*** DATASET EXCERPTS ***

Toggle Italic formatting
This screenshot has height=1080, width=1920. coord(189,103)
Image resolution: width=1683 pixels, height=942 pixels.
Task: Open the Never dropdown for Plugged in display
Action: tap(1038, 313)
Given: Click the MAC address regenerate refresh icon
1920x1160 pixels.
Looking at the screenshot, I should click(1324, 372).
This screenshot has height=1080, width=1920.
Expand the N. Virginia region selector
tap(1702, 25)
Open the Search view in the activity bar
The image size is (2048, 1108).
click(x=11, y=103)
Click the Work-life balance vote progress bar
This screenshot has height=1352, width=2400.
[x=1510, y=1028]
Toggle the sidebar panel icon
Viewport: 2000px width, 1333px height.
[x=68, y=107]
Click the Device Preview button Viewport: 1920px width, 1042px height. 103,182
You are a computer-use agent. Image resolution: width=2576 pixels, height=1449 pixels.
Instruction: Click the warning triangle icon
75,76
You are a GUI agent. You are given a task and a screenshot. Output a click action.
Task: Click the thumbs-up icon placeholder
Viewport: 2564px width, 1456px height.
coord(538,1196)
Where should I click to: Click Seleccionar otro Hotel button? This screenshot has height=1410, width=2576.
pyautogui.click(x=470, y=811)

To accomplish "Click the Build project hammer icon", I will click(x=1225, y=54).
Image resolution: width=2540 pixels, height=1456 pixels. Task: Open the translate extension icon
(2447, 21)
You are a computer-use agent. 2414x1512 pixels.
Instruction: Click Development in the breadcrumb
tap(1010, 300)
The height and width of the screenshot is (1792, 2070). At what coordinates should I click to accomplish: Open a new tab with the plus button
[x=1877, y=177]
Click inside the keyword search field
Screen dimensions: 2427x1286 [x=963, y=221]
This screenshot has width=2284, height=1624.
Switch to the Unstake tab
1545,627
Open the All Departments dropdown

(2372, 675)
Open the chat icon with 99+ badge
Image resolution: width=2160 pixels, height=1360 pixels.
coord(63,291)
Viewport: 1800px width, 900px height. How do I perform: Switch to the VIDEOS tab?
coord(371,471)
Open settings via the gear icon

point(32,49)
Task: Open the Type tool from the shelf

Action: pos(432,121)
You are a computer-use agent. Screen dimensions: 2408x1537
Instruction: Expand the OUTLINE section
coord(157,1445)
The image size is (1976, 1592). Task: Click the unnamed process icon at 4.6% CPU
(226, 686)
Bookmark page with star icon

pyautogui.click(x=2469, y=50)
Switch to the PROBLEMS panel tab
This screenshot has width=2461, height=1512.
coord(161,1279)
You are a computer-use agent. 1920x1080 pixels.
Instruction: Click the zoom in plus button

*** End of DATASET EXCERPTS ***

Please retype the top of the data exactly, down to and including the line that holds "Given: Click the", and nothing further.

SOLUTION:
Toggle Italic formatting
This screenshot has height=1080, width=1920. coord(189,103)
Image resolution: width=1683 pixels, height=942 pixels.
Task: Open the Never dropdown for Plugged in display
Action: tap(1038, 313)
Given: Click the MAC address regenerate refresh icon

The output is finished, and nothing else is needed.